Derby Day 2014 will go down as a memorable day, not only for those involved competitively, but for spectators who followed the event, be it in person or via the extensive online coverage provided by UEA’s media societies.
Photo: Will Cockram
Derby Day has taken place annually since 2001, and the 2014 contest was undoubtedly the closest encounter between UEA and the University of Essex. Since 2005, the home team has traditionally strolled to victory and the last away win occurred in 2004 when UEA beat Essex in Colchester. Organisers decided to move the competition to a Sunday in the hope that it would yield a more closely contested event and their epiphany did not disappoint.
It was clear that Derby Day 2014 was going to be different from recent years as UEA put up much more of a fight to the home team. As blows were traded throughout the day, Essex took first blood with a dominant win in the Futsal, but UEA fought back by recording victories in Women’s Lacrosse, Korfball, Ultimate Frisbee, Men’s Table Tennis and American Football to name but a few. Indeed, it appeared that UEA were easing toward victory only for Essex to pounce back and narrow the gap by emerging victorious in Men’s and Women’s Athletics, Women’s Hockey, Men’s Squash and Women’s Tennis, amongst others. Essex took the lead early into the evening, but grit and determination from both of UEA’s Netball teams and Waterpolo meant that the overall victory would be decided by the ongoing contest at the Pool tables.

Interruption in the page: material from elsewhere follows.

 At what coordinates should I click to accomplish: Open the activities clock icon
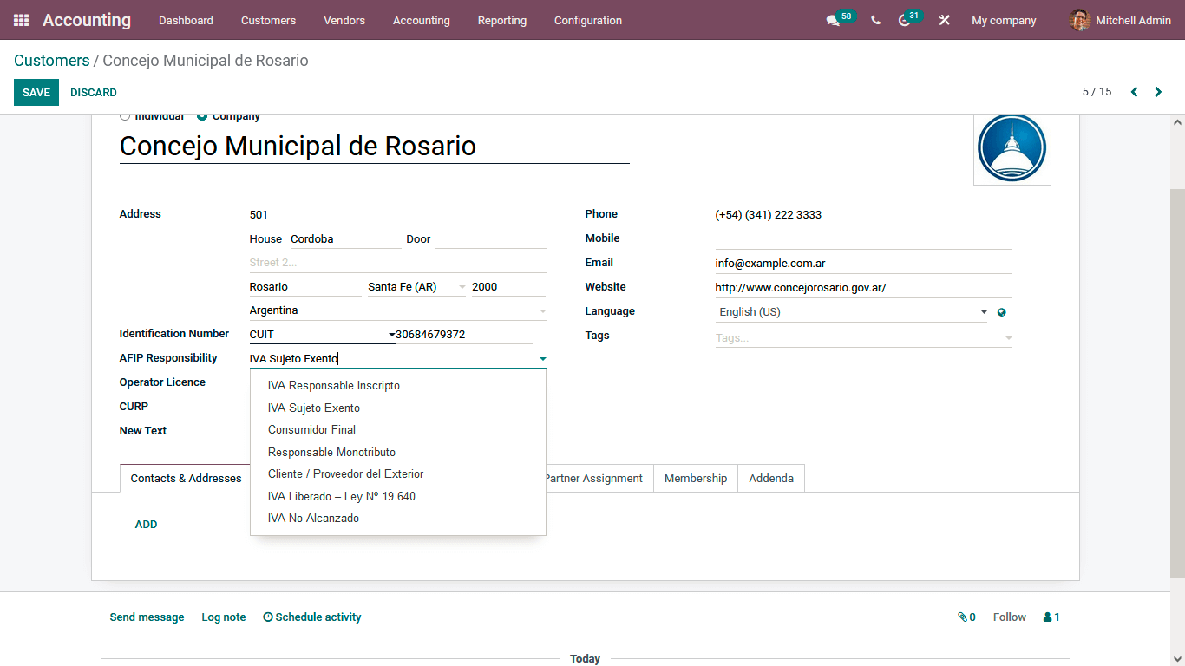point(905,21)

The rest, as they say, is history. As UEA students sat on the edge of their seats and tweeted in their masses to ensure that #DerbyDay2014 trended nationwide alongside Match of the Day and The Only Way Is Essex (the irony), pool team member Josh Edwards, now affectionately known as ‘Eddy from Pool’, kept his cool to clinch an overall victory for UEA.
Speaking to Eddy and his captain Nikolas Charalambous, Concrete discovered that Eddy was aware of the situation before he entered the frame said that he wanted to take ‘the opportunity to get a bit of glory’ . Eddy also notes that ‘The atmosphere was great, the football team came down, that made things really brilliant. We got a lot of support from them.’ Nik agreed, and said that he’d ‘never played in a tournament where you’ve got three bouncers between the pool tables. It was almost like a home and away fan base. Like a football ground.’ When quizzed on whether he enjoyed playing under the pressure, Eddy mentioned that he was ‘surprised’ that he thrived in the situation; ‘I thought it would put a lot more pressure on me than I could handle.’
Nik, who won five out of the six frames he played, hopes that the Derby Day win can serve as a catalyst for growth of the Pool club, particularly given that clinching the victory for UEA at Derby Day was merely the tip of the iceberg of a highly successful season. Indeed, the club reached the final of the BUCS Pool championships and it was there that they experienced the most pressure they’d been under all season, having won two tiebreakers in two playoffs to reach the final. At Derby Day, Eddy ‘knew someone else could win it if I had lost so it was a win or win later situation.’
Additionally, this season marked the first time in over 10 years that the UEA Pool club had sent somebody to the BUCS snooker tournament. Nik’s illustrious background in snooker, where he ranked 7th in the country for under 21s players, helped him on his way to reaching the BUCS final, only to lose narrowly. However, given that the tournament saw 128 players take part, finishing in the top two is a fantastic achievement for Nik and the club.
With it costing just £10 to join the club, Eddy and Nik encourage even those with a small interest in the game getting involved given the ‘big mix’ of ability present already. At the end of the day ‘anybody can win’ in pool. ‘It’s eight balls. That’s all it is.’